▶ _Work to be completed_: Please continue the Tiny Pool memory diagnosis notes below from the point where they stop.

▶ _Provided text_:
━━━━━━━━━━━━━━━━

When Tiny Pool is Bypassed

Given HAKMEM_WRAP_TINY=1 (default), Tiny Pool is still bypassed when:

  1. During wrapper recursion (if HAKMEM_BUILD_RELEASE not set)

    • malloc() calls getenv()
    • getenv() calls malloc()
    • Guard returns NULL → falls back to L2/L25
  2. Size > 1KB

    • Always falls through to L2 pool (1KB-32KB)
  3. All caches empty + SuperSlab allocation fails

    • Magazine empty
    • SLL empty
    • Active slabs full
    • SuperSlab cannot allocate new slab
    • Falls back to L2/L25

Memory Issue Diagnosis: 9GB Usage

Current Symptoms

  • bench_fragment_stress_long_hakmem: 9GB RSS
  • System allocator: 1.6MB RSS
  • Tiny Pool stats: alloc=0, free=0, slab=0 (ZERO activity)

Root Cause Analysis

Hypothesis #1: Statistics Disabled (CONFIRMED)

Probability: 100%

Evidence:

  • HAKMEM_ENABLE_STATS not defined in Makefile
  • All stats show 0 (no data collection)

━━━━━━━━━━━━━━━━

▶ _Available data_:
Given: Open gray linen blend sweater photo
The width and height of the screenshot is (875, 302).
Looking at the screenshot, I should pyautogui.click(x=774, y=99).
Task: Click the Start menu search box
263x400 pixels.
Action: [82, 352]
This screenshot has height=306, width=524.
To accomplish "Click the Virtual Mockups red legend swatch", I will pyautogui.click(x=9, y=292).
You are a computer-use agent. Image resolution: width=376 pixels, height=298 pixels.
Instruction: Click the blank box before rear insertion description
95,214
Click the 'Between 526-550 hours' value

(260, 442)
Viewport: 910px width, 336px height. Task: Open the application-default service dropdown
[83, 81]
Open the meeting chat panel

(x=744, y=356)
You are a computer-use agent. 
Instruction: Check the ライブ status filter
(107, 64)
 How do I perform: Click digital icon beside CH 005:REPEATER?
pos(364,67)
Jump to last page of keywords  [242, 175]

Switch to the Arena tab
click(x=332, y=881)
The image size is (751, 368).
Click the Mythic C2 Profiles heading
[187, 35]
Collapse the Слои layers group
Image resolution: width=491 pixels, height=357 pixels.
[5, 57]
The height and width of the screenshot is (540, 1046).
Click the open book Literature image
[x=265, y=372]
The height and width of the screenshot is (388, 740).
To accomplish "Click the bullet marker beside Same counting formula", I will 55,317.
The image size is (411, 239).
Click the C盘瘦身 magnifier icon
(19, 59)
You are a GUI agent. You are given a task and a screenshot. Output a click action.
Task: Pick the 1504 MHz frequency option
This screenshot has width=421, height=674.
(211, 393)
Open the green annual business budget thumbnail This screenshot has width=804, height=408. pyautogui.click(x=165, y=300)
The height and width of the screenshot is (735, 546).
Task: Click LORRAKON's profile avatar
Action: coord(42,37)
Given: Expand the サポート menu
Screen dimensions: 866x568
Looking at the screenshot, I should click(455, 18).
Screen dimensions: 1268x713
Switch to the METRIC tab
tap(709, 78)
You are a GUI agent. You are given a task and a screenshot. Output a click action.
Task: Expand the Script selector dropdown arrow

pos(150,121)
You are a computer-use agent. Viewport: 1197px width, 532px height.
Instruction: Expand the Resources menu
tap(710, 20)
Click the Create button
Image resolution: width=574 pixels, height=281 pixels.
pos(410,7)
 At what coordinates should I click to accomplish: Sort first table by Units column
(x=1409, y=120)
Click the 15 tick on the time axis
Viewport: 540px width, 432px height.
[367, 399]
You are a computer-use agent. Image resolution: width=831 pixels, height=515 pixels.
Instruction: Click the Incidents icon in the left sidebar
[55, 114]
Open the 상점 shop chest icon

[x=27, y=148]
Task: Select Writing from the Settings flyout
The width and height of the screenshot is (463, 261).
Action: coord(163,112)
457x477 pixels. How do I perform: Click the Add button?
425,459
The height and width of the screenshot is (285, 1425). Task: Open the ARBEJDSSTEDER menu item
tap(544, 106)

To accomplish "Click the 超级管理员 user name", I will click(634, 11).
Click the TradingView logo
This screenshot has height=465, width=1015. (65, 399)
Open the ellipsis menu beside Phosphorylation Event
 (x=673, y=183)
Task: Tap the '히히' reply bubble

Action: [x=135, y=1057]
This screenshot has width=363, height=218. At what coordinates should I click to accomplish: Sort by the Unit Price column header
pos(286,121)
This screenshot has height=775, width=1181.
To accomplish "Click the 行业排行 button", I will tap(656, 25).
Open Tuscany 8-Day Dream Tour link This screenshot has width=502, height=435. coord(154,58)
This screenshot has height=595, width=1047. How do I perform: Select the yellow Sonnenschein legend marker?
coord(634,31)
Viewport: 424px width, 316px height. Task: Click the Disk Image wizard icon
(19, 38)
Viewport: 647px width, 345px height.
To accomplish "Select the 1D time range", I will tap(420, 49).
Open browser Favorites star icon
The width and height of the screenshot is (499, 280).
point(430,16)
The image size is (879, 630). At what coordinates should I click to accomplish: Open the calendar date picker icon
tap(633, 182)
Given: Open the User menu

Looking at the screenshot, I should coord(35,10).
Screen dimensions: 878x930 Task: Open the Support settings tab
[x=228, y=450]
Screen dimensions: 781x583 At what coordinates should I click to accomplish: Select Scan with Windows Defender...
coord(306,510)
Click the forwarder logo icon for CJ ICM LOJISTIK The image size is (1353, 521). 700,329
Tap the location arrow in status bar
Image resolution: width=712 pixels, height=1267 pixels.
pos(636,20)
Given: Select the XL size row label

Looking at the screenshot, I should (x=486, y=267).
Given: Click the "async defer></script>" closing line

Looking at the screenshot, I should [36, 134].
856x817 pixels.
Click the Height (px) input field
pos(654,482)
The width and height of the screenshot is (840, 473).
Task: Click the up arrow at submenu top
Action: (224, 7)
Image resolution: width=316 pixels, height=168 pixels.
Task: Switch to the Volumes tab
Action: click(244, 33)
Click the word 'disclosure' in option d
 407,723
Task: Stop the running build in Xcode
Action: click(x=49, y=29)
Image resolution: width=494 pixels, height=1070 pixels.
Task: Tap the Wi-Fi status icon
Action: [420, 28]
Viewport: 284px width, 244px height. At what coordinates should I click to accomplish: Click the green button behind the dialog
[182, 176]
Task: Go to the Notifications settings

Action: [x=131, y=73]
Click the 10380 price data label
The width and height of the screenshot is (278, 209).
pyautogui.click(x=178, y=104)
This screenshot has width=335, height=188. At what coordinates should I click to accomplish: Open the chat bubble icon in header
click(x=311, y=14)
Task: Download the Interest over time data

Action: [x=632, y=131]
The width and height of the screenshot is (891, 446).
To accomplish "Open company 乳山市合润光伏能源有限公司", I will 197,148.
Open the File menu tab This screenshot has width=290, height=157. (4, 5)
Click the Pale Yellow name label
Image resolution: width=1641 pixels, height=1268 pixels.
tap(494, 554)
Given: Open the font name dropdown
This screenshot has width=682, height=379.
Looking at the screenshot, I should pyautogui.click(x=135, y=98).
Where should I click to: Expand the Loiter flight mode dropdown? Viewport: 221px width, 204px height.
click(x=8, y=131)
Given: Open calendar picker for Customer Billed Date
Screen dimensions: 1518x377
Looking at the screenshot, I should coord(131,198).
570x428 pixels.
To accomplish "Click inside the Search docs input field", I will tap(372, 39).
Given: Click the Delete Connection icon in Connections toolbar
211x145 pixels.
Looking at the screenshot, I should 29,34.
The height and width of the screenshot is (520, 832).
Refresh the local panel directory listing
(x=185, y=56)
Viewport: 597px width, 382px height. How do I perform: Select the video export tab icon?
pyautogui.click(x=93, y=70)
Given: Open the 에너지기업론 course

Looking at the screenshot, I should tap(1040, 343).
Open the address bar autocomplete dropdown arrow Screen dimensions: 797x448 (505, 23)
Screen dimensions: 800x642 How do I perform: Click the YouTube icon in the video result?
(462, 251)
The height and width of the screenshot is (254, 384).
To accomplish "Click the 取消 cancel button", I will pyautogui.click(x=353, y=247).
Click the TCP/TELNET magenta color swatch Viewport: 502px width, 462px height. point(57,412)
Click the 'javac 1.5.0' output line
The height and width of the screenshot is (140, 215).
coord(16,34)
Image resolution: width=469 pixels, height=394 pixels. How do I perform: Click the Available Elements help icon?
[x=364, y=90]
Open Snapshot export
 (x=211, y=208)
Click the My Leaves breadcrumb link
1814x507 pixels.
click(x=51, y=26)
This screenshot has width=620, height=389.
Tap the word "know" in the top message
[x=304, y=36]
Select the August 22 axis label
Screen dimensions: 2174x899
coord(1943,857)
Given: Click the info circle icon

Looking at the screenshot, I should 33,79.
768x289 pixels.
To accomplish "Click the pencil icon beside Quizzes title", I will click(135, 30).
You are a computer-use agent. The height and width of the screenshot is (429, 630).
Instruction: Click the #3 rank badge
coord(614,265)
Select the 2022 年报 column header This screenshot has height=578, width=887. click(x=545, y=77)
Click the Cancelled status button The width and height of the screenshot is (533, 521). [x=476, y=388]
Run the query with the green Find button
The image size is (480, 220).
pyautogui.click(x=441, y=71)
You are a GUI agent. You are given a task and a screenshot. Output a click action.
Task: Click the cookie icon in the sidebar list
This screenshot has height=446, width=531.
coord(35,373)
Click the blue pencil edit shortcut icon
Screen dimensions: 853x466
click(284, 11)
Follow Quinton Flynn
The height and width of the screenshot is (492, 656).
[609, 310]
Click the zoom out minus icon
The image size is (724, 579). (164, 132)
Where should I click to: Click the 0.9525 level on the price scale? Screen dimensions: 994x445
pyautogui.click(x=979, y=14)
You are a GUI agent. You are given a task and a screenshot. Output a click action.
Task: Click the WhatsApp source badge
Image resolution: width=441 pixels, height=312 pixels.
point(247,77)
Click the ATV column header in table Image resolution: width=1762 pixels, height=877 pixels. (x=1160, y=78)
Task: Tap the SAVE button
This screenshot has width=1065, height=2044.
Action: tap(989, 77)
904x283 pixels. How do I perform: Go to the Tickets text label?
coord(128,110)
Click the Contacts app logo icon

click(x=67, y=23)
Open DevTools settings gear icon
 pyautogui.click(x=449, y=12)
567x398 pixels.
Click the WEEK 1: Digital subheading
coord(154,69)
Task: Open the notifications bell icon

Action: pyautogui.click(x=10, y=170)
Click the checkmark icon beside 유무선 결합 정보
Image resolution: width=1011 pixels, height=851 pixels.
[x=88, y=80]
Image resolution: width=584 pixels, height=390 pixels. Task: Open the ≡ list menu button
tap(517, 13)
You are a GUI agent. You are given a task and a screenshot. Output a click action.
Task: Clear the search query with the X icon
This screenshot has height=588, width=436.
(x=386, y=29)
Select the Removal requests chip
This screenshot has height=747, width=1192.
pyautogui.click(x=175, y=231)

━━━━━━━━━━━━━━━━

▶ _Task output_:
  • Code in hakmem_tiny_stats.h:243-275 shows no-op when disabled

Impact:

  • Cannot see if Tiny Pool is being used
  • Cannot diagnose allocation patterns
  • Blind to memory leaks

Fix:

make clean
make CFLAGS="-DHAKMEM_ENABLE_STATS" bench_fragment_stress_hakmem

Hypothesis #2: Wrapper Guard Blocking Tiny Pool

Probability: 90%

Evidence:

  • HAKMEM_BUILD_RELEASE not defined → guard is ACTIVE
  • Wrapper guard code at hakmem_tiny_alloc.inc:86-92
  • During benchmark, many allocations may trigger wrapper context

Mechanism:

#if !HAKMEM_BUILD_RELEASE  // This is TRUE (not defined)
if (!g_wrap_tiny_enabled && g_tls_in_wrapper != 0)
    return NULL;  // Bypass Tiny Pool!
#endif

Result:

  • Tiny Pool returns NULL
  • Falls back to L2/L25 pools
  • L2/L25 may be leaking or over-allocating

Fix:

make CFLAGS="-DHAKMEM_BUILD_RELEASE=1"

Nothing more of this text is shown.